Sa skya - A second Dunhuang?

I could find next to nothing in 'western' media about the book treasure found recently at Sa skya. Last time I visited the place (these are pictures from one year before that) there were major renovation works going on and someone told me there that a new building is being raised not very far away from the 'Southern Fortress' to house the monastery library, "in order to make it available to scholars". It is a bit difficult to imagine how moving the books a few hundred yards away is going to solve that problem and I still don't know of anyone having produced an overview of this collection, let alone seen it.

The English sites produced in China (see this for an example) praise the collection as a 'second Dunhuang'. Although there is nothing to suggest that there are Old Tibetan documents here as well, the comparison might be apt if one is to believe the information about the sheer size of the hoard.

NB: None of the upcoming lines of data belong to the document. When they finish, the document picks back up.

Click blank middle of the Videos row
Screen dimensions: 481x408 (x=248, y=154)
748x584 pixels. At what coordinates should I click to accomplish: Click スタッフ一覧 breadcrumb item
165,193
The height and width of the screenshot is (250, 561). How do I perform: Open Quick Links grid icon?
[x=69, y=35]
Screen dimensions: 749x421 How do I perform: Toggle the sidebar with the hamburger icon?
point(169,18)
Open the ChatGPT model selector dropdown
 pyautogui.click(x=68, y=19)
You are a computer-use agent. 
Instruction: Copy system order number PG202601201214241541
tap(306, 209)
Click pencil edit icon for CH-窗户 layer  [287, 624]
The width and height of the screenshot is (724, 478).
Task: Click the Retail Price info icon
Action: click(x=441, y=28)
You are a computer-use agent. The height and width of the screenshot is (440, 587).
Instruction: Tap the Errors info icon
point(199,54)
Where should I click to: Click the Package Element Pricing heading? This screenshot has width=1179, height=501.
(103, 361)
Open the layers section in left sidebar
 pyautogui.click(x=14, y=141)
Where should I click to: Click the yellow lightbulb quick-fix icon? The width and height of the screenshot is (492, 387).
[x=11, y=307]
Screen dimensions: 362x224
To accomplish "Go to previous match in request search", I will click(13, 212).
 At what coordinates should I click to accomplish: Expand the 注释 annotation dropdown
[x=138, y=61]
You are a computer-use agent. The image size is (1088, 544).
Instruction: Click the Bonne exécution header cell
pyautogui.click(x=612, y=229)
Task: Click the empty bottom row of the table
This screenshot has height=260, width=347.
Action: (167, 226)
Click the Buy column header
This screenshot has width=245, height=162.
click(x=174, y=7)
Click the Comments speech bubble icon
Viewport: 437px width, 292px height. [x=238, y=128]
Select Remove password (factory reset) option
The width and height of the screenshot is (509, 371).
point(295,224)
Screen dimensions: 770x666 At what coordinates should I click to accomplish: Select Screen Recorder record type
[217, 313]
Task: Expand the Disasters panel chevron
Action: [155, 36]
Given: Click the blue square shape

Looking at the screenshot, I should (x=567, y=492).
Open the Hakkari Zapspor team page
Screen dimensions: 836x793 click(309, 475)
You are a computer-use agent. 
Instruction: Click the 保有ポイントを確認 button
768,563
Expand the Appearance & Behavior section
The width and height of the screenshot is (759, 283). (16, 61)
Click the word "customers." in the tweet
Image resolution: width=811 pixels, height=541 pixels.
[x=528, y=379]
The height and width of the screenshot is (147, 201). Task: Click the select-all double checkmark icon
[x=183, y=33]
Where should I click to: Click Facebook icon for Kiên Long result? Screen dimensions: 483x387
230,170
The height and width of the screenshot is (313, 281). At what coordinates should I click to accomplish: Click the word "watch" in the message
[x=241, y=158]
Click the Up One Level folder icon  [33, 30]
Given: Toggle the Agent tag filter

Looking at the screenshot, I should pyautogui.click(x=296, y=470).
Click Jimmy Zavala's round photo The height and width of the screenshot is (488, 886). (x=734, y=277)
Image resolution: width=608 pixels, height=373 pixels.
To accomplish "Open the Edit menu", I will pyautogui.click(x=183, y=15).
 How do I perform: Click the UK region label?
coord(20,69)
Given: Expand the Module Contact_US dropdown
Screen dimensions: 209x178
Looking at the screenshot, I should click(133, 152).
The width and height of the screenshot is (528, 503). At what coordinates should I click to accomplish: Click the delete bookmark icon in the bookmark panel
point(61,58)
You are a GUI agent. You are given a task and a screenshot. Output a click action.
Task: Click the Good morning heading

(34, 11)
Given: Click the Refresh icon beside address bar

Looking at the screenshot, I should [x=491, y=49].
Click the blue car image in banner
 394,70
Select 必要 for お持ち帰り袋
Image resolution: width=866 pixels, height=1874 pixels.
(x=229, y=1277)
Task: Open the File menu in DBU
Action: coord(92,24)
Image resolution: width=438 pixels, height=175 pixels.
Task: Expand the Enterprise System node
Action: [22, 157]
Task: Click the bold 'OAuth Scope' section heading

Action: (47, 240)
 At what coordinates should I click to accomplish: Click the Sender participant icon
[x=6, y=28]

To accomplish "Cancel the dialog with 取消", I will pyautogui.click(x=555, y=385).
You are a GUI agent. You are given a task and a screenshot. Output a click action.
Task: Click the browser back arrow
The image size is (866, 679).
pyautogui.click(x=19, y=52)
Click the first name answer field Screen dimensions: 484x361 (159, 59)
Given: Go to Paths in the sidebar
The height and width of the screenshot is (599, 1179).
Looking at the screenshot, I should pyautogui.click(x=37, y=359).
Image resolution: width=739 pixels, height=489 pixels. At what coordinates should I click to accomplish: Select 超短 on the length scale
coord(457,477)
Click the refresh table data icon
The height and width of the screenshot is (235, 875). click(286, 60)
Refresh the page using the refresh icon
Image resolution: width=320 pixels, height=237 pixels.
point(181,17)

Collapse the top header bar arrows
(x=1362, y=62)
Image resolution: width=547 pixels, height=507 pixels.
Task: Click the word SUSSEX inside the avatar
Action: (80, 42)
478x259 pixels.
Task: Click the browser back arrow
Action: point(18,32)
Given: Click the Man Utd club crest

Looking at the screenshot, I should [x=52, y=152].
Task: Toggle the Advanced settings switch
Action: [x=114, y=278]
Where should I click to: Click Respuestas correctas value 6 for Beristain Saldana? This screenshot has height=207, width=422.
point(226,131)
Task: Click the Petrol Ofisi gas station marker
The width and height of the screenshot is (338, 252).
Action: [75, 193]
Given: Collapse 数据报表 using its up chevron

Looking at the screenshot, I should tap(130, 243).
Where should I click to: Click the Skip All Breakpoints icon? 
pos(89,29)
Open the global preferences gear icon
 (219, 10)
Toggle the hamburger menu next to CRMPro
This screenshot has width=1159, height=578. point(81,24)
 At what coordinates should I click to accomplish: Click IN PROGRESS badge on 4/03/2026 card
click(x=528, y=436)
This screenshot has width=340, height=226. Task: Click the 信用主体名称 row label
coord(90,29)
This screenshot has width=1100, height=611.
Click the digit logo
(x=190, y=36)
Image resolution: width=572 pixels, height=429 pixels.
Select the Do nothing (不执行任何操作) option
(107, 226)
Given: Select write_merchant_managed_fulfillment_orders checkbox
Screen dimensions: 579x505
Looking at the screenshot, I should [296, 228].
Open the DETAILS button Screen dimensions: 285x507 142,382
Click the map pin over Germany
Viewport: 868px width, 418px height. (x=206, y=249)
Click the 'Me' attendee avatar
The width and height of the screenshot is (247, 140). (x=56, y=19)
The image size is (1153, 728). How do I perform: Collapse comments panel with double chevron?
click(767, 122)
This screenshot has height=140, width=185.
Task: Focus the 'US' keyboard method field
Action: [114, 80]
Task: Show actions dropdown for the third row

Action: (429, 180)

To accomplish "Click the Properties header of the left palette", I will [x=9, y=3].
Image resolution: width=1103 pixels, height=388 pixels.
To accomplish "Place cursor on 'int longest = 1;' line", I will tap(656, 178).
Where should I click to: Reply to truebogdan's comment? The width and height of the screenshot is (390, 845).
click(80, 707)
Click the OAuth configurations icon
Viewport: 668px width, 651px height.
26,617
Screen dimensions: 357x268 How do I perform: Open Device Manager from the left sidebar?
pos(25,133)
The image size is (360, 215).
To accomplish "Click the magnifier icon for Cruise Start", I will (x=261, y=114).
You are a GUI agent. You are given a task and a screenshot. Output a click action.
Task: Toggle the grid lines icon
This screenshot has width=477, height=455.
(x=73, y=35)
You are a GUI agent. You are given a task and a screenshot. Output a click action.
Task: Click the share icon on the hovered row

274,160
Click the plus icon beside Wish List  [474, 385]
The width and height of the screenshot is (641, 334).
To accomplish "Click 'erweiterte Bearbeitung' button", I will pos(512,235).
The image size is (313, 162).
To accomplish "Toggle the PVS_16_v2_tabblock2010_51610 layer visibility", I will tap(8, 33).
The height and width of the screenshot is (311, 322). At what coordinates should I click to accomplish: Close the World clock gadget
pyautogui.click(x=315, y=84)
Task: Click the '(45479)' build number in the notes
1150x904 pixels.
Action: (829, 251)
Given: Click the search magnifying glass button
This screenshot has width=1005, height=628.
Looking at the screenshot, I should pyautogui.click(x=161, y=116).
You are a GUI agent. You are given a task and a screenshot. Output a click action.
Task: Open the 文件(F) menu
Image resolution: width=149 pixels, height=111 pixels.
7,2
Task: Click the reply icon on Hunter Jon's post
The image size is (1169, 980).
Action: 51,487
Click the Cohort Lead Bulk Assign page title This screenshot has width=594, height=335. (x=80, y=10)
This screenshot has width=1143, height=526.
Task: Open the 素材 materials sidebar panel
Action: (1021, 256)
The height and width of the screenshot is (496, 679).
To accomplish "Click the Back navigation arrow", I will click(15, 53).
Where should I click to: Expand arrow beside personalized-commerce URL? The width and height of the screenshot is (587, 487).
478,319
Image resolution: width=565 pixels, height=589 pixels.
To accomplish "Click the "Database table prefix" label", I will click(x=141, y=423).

Among the long forgotten books I mentioned yesterday I also found this gnas yig of the Sa skya monastery, published in 2004:


The contemporary author, Sa skya Blo gros rgya mtsho, includes this picture of the little known library (apparently still in the state that Sankrtyayan might have seen it):


The meticulous description of sacred items found in the monastery follows the old tradition of gnas yig's and dkar chag's (as of places). While these modern descriptions can be of a lesser quality than the classical ones, they are nevertheless immensely useful, if only to establish what has gone missing. On the subject of books (under a heading "Sgo rum dpe khang chen mo") our author says i.a. (p.63.):

gzhan yang gser chos skya chos 'dres pa sogs pod sum brgya | Ba ri ba | Mal lo | Dkon mchog rgyal po | 'Khon dge bcu pa | Gnam kha'u pa | Sa chen yab sras | chos rje Sa paṇ rnams kyi gzigs dpe rgya dpe 'dres pa stong phrag gcig dang gsum brgya so bzhi bzhugs |

Furthermore, there is a medley of three hundred golden-letter and ink-letter religious volumes and [another] medley of one thousand three hundred and thirty-four, personal books (gzigs dpe?) and Indian manuscripts (rgya dpe) of Ba ri [lotsā]ba, Mal lo[tsāba], Dkon mchog rgyal po, 'Khon dge bcu pa, Gnam kha'u pa, the great Sa skya patriarchs and their descendants, and the lord of the doctrine Sa[ skya] paṇ[ḍita].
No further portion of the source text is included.